There is no required textbook for the class. All course material will be presented in class and/or provided online. Links for relevant papers will be listed in the resourse section of the course website.

Prerequisites

ECE313 (or equivalent); Math 257 (or equivalent); the students are also recommended to have some background in one of the engineering domains (such as electrical, computer, mechanical, aerospace, civil, chemical, material,etc) and Python programming.

Grading

We will handle assignments and project reports via Gradescope.

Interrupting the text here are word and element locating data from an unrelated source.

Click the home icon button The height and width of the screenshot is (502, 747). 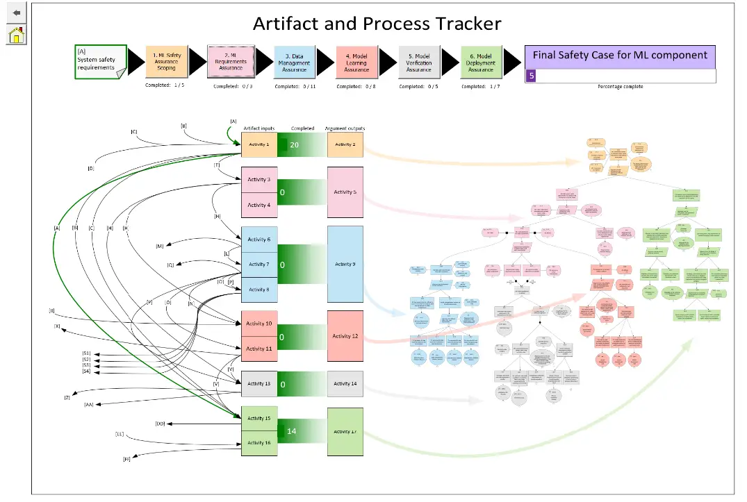(16, 34)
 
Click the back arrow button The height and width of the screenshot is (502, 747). (16, 12)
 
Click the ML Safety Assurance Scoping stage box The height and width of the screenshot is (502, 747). (166, 62)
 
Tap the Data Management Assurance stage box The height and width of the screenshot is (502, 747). (294, 62)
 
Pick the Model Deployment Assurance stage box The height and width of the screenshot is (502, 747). (481, 62)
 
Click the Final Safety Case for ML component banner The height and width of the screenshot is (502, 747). (620, 56)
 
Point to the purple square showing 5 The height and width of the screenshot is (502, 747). (532, 76)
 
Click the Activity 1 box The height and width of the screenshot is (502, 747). (258, 144)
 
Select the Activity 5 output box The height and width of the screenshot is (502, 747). (345, 192)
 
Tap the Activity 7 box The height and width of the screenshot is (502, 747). (258, 265)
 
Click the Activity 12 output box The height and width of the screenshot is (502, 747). (345, 336)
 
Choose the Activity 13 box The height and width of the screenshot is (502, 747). (258, 383)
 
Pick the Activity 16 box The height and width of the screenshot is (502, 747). (258, 443)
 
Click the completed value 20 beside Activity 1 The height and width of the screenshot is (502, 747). (294, 144)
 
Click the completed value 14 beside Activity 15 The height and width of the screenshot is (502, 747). (292, 431)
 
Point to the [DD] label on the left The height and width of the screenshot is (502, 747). (160, 424)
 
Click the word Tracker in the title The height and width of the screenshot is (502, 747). (468, 24)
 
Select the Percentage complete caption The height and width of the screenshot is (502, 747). (620, 87)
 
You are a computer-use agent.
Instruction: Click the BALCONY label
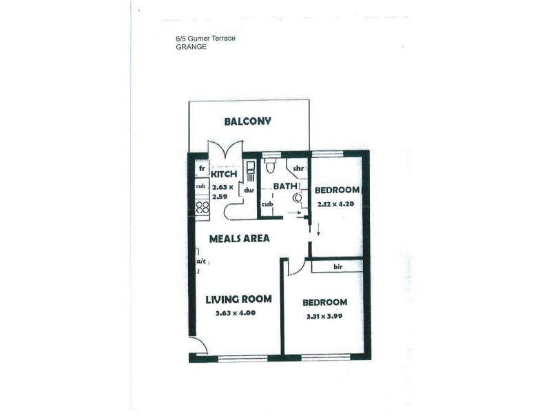point(247,121)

Use entry code YR376G to add the course on Gradescope.

  • Grades for the students in Section P3 (3 credits) will be weighted as follows: Class Participation (5%), Benchmarking Assignment (35%), and Final Project (60%).

  • Grades for the students in Section P4 (4 credits) will be weighted as follows: Class Participation (5%), Benchmarking Assignment (20%), Paper Review/Presentation (15%), and Final Project (60%).

  • Benchmarking Assignment: All the students will be asked to work on choosing a specific engineering topic and benchmarking the capabilities of LLMs on that chosen topic. Detailed guidelines will be given in class.

  • Final Project: All the students will be asked to work on one final project that combines LLM reasoning with their own engineering background. The grade of the final project is weighted as: Identifying Team Member (2%)+ Identifying Topic (8%)+ Midway Milestone Report (10%) + Midway Milestone Presentation (5%)+Final Presentation (15%)+ Final Report (20%). The NeurIPS template will be used for final report. Detailed guidelines will be posted on 02/27/2025.

  • Paper Review and Presentation: The students in Section P4 (4 credits) are required to work on a paper review/presentation assignment. Detailed guidelines will be given soon.